Jobs >>
- a) Repeat the part of the RGB-D projection text starting at "Pipeline of the" and ending at "surface using projector.".
- b) Turn the paragraph of the RGB-D projection text that begins "An exemplary setup with" into a bulleted list that keeps its main facts.

Pipeline of the interactive system with RGB-D sensor and projector. In the calibrations part, correction model and transform model are estimated based on base-plane calibration and projector calibration, using RGB-D sensor and projector. In the real-time performance part, depth stream of the target surface from depth sensor is processed by solver, interpolation, stabilization, and smoothing, then the pixel colors are projected to the target surface using projector.

Hardware setup

An exemplary setup with an regular consumer PC, an RGB-D sensor, a single projector, and a target surface is depicted in Figure 5. The regular PC consists of an Intel Core i3 6100 (3.7 GHz), 8 GB of memory, and NVIDIA GeForce GTX 1050. As RGB-D sensor we use Microsoft Kinect v2, which has a depth frame with a resolution of 512 by 424 pixels. For projection mapping, we use an Epson CB-S04 with a resolution of 1024 by 768 pixels for demo. And, white quartz sand in a box with 1.2 m by 0.9 m is built as the target surface, because it is easy to show different terrains and flexible surface with sand.

Base-plane calibration

The RGB-D sensor is hardly mounted to “look-at” the target surface exactly vertically. So, when the target surface is flat, depth data collected by the RGB-D sensor can’t be all the same, which would cause pixel color projected on the surface be obviously different. To avoid this bad augmented reality experience, base-plane calibration will be performed to estimate a base-plane model of target surface to ensure processed depth data can be same when the target surface is flat. To get such a calibration, we pave sand in the box to form a horizontal plane in visual. Then, random sampling is performed by the depth sensor to calculate the correction model, which is detailed described in section “Calibration schema.”

Source material >>
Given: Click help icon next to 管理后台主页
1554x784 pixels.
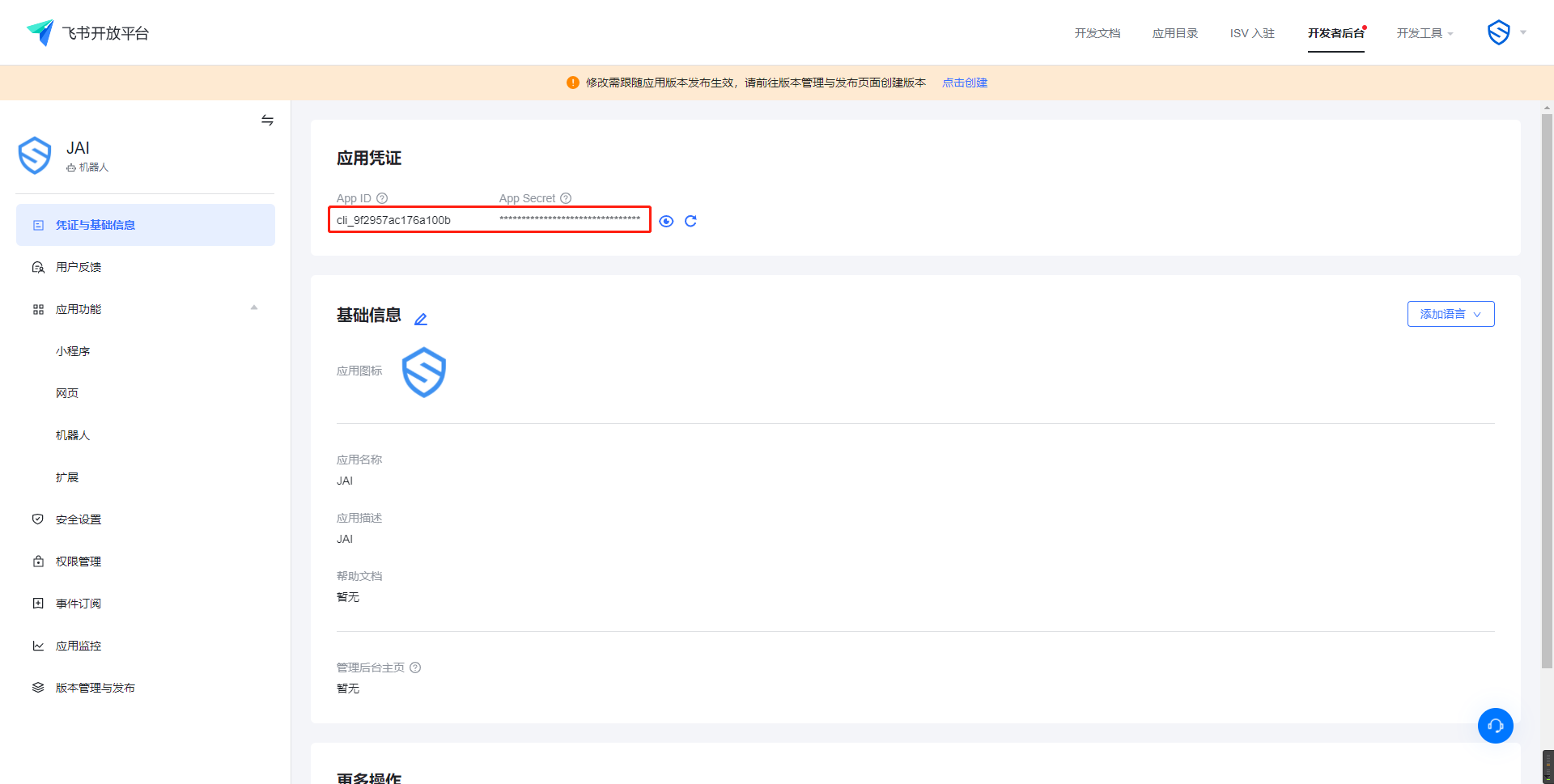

The responses >>
- a)
Pipeline of the interactive system with RGB-D sensor and projector. In the calibrations part, correction model and transform model are estimated based on base-plane calibration and projector calibration, using RGB-D sensor and projector. In the real-time performance part, depth stream of the target surface from depth sensor is processed by solver, interpolation, stabilization, and smoothing, then the pixel colors are projected to the target surface using projector.

- b)
- The setup is shown in Figure 5.
- PC: a regular consumer PC with an Intel Core i3 6100 (3.7 GHz), 8 GB of memory, and an NVIDIA GeForce GTX 1050
- RGB-D sensor: Microsoft Kinect v2, with a depth frame of 512 by 424 pixels
- Projector: a single Epson CB-S04, 1024 by 768 pixels, used for the demo
- Target surface: white quartz sand in a 1.2 m by 0.9 m box, chosen because sand makes it easy to show different terrains and a flexible surface